─── Given entries ───

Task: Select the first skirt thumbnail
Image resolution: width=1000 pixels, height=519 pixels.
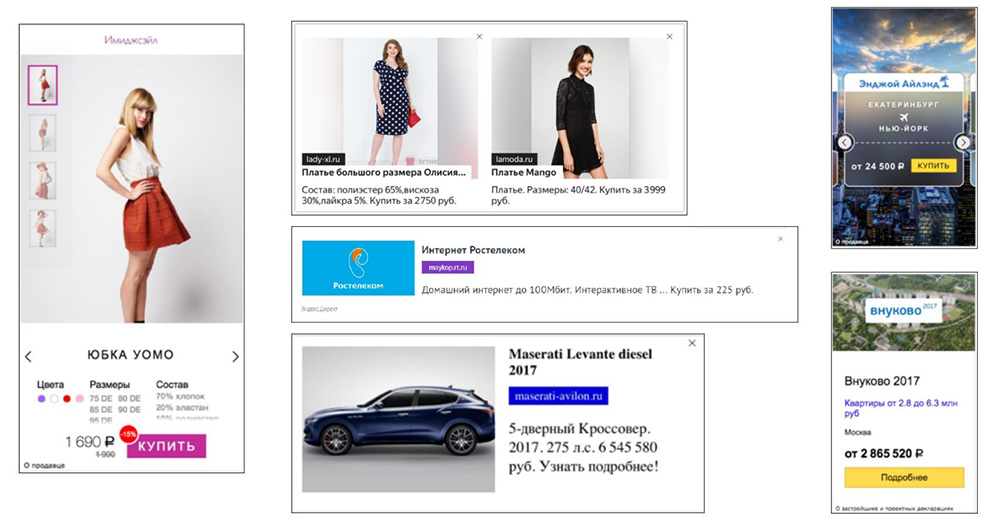Action: [x=43, y=85]
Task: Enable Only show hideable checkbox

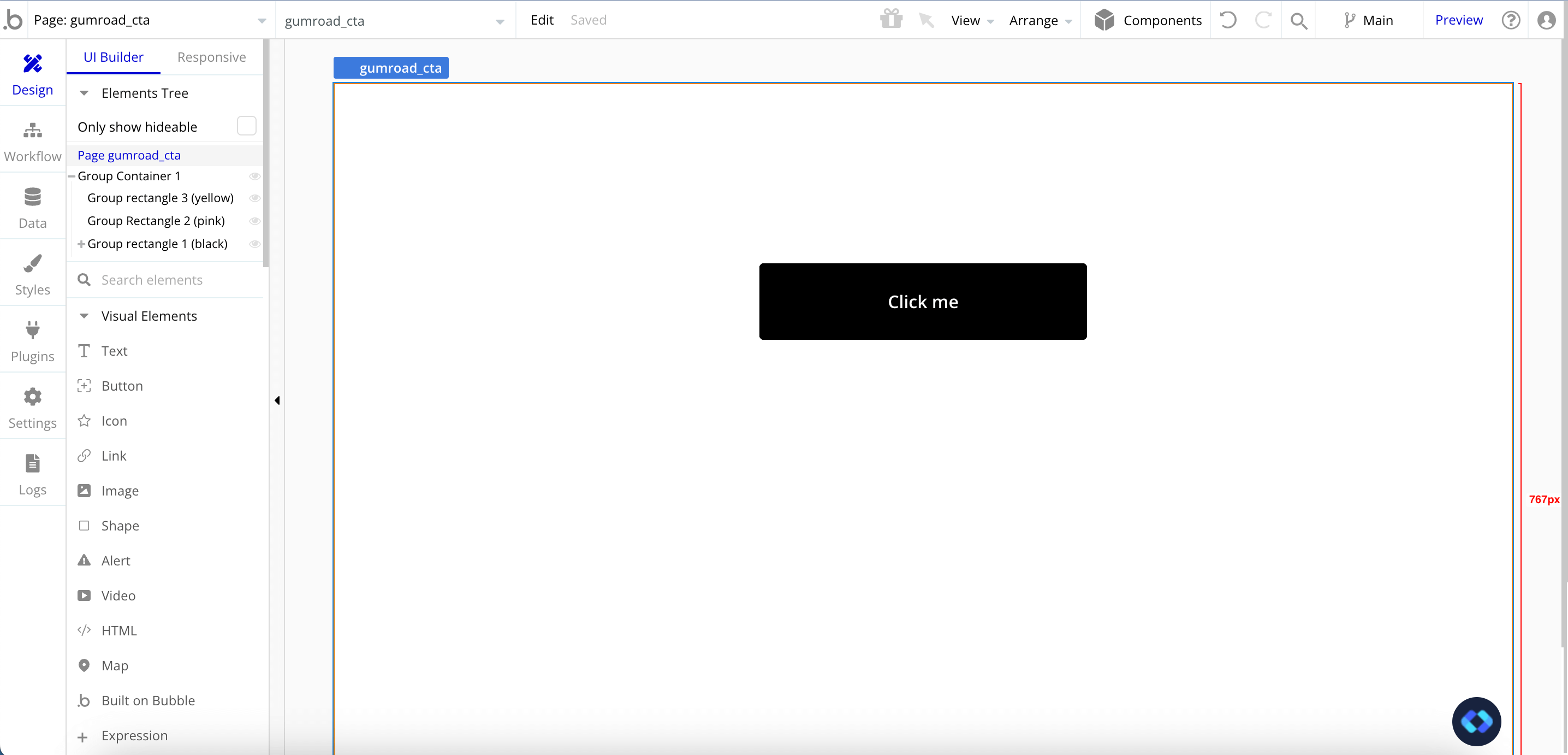Action: click(246, 126)
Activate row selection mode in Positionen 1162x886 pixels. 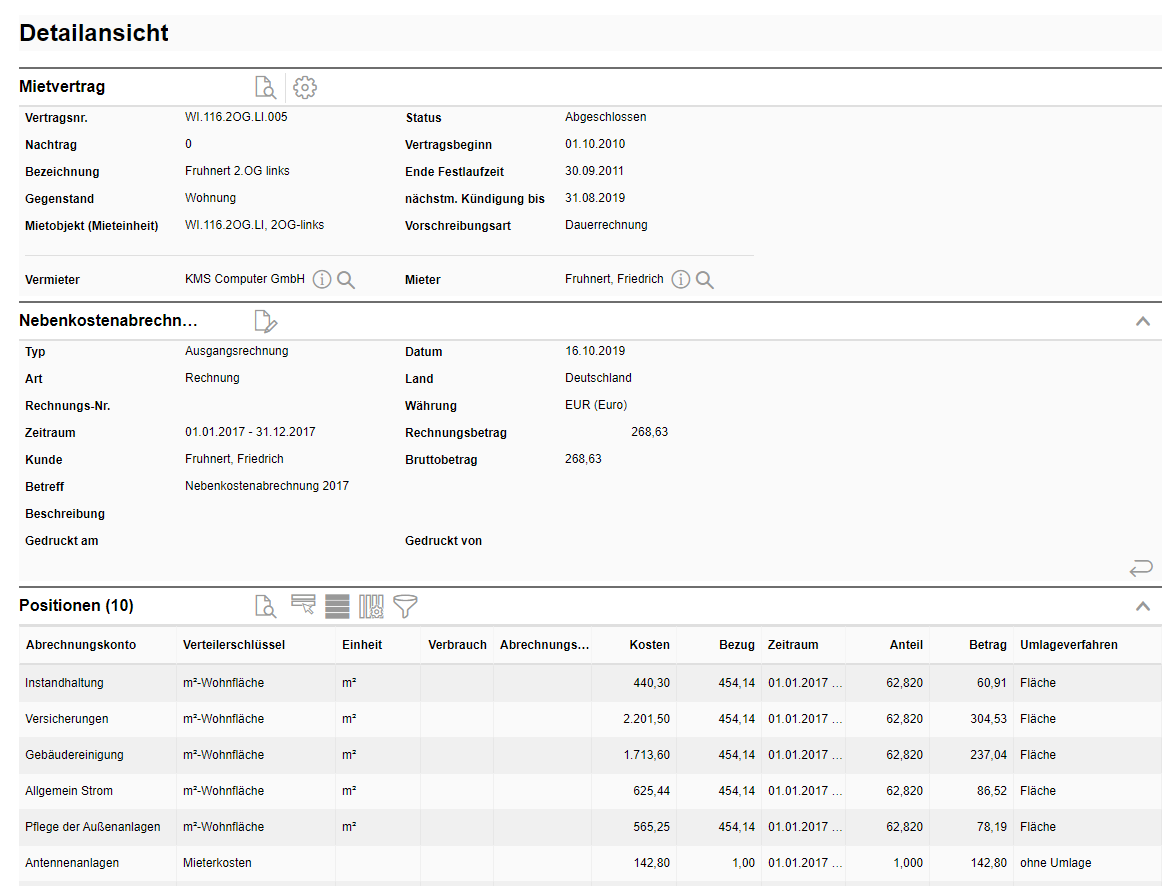coord(303,605)
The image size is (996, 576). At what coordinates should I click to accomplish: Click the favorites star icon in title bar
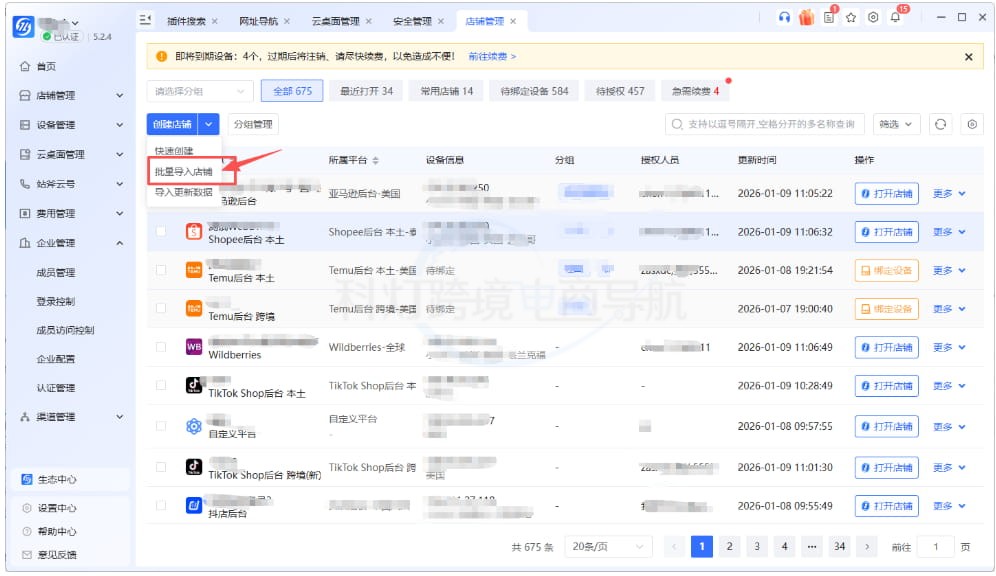[852, 17]
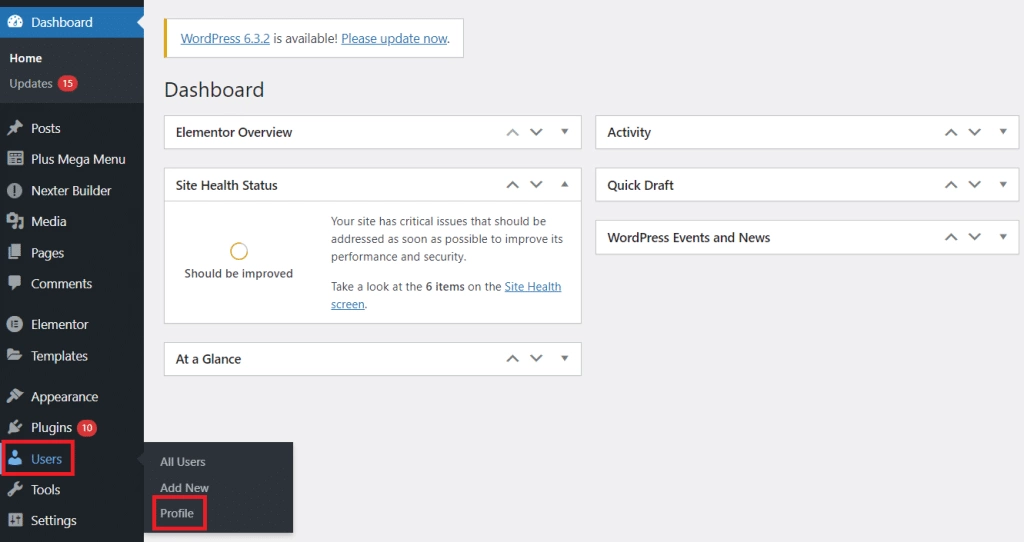
Task: Click the Elementor logo icon
Action: 14,324
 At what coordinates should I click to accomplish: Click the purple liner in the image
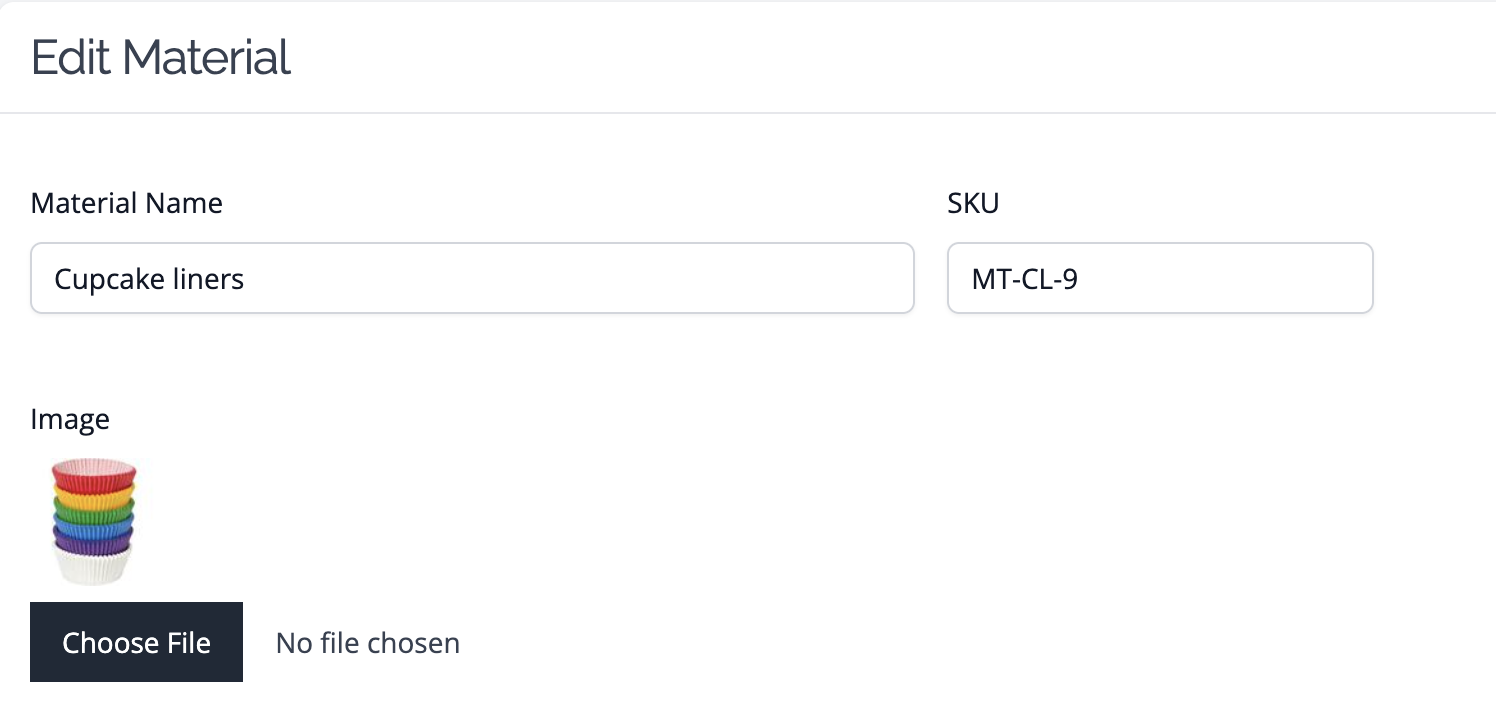pos(92,543)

───

Challenge |
Starting at the line that has "in the image" and continuing through the end of the records, write those lines again with "purple" swapped for "black" and everything else unchanged. Leave the pictures out.

Task response |
 At what coordinates should I click to accomplish: Click the black liner in the image
pos(92,543)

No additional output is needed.